「早く早く!」「ちゃんとして!」「勉強しなさい!」どんな親も使ってしまいがちなこれらの言葉は、実は子どもの自尊心を傷つけてしまう「呪いの言葉」かもしれません。書籍『子どもの自己肯定感を高める10の魔法のことば』から、ポジティブな声かけの方法を学びましょう。
自己肯定感の低い日本の子どもたち
『子どもの自己肯定感を高める10の魔法のことば』の著者で、30年以上学習塾やセミナーなどで教育現場にたずさわってきた石田勝紀さんは、その原因の1つが「テストによる成績の順位付け」だと指摘しています。
著者:石田 勝紀
出版社:集英社
日本では小学校の高学年ごろから、入塾テストや模擬テストなどでふるいにかけられる機会が増え、中学校では定期考査がはじまり、受験時には偏差値が提示され、数値で明確に順位付けが行われます。
その結果、子どもたちは「学力=自分の価値」という錯覚に陥りやすくなっているのです。
そして日本人の多くは、「できること」よりも「できないこと」に注目しがちです。子どもが国語で満点を、算数で50点を採ってくると、つい算数の悪い成績ばかりに目がいって、子どもを責めてしまう親も少なくありません。
日本の子どもたちは、「勉強ができない自分はダメな人間だ」と傷つき、自信とやる気を失いやすい状態にあるといえるでしょう。
「自己肯定感」と「学力」は密接に関係している
自己肯定感を上げれば学力も上がる。
学力が上がれば自己肯定感も上がる。
学力を上げるには、子どもの心の上向きにし、学ぶことを求めるエネルギーが出やすい状態に整えてあげることが大切です。そのためには、子どもたちの自己肯定感を損なうような「呪いの言葉」を止め、代わりに自己肯定感を育てる「魔法のことば」を使うべきだと、石田さんは伝えています。
つい使ってしまう3つの「呪いの言葉」
「ちゃんとしなさい」
「勉強しなさい」
しかし本書では、これらの言葉は「子どもの自己肯定感を破壊する呪いの言葉」だとして、なるべく使わないことを推奨しています。
3つの言葉は、どれも子どもに対する「〇〇しなさい」という命令です。命令は、子どもの自主性を失わせ、「言われないとできないダメな子だ」というメッセージを伝えてしまいます。
子どもを直接的に傷つける言葉ではないからこそ、つい便利に使ってしまいがちですが、考えてみれば、これらの言葉を使うとき筆者の心の中には、「どうしてこの子は私の理想どおりに動いてくれないの」といういらだちがあるように思います。
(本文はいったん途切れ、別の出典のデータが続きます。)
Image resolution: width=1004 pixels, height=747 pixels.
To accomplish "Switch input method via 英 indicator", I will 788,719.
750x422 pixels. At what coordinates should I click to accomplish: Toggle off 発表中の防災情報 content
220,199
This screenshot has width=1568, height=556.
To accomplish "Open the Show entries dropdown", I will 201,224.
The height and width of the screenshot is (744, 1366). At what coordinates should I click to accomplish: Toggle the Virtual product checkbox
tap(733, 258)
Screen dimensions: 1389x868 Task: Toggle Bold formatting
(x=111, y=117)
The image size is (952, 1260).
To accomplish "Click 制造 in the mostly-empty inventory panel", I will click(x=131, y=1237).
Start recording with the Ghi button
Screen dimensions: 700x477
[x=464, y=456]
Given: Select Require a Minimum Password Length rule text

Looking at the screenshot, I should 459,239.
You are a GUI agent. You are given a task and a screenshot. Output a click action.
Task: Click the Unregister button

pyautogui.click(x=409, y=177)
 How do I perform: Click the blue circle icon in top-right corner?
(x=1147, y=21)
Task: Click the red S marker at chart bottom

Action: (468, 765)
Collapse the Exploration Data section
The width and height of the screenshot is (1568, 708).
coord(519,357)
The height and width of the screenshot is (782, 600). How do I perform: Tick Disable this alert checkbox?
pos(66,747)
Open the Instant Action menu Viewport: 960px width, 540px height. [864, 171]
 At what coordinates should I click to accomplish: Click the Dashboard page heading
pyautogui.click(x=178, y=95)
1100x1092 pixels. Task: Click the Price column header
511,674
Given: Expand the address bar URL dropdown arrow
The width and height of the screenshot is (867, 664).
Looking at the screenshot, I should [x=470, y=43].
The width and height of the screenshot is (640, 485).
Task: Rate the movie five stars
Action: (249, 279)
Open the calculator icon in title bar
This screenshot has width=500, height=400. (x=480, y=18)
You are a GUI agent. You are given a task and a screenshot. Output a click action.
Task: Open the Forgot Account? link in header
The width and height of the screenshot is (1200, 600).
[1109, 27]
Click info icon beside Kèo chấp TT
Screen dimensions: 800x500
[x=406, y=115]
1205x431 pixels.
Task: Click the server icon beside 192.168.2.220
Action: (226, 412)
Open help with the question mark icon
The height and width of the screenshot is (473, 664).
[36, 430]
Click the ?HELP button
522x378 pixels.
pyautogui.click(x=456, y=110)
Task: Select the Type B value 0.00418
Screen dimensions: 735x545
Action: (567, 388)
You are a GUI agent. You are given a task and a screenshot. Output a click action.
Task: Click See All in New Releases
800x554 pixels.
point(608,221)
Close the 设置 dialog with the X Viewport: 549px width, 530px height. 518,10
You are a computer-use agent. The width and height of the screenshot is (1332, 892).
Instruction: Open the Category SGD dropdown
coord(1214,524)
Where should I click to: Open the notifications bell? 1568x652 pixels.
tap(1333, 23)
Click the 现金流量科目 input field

子どもは敏感に親のいらだちを感じとり、自尊心を傷つけられていたのでしょう。
「呪いの言葉」は「魔法のことば」で上書き保存!
この本の中では、
・「魔法のことば」で、うっかり使ってしまった「呪いの言葉」は上書き保存する
紹介されている「魔法のことば」は、ごく一般的に使われている言葉がほとんどです。不自然な褒め方にならない程度に、さりげなく日常会話に盛り込むことができるので、反発しやすい年齢の子どもにも受け入れやすくなっています。
「魔法のことば」ってどんな言葉?
2. さすがだね
3. いいね
4. ありがとう
5. うれしい
6. 助かった
7. なるほど
8. 知らなかった
9. だいじょうぶ
10. らしくないね
たとえば、「すごいね」「さすがだね」は、勉強に関しては使うべきではないと石田さんは語っています。
テストで100点を採った子どもに「すごいね!」と声をかけて褒めるのは簡単ですが、そうすると次に子どもが70点を採ったときに、同じように声をかけるのが難しくなります。
また「さすがだね!」と言われた子どもは、その場ではうれしく感じるはずですが、「次回も親に『すごいね』『さすがだね』と言われるような点数を採らなければならない」というプレッシャーを感じることにもなります。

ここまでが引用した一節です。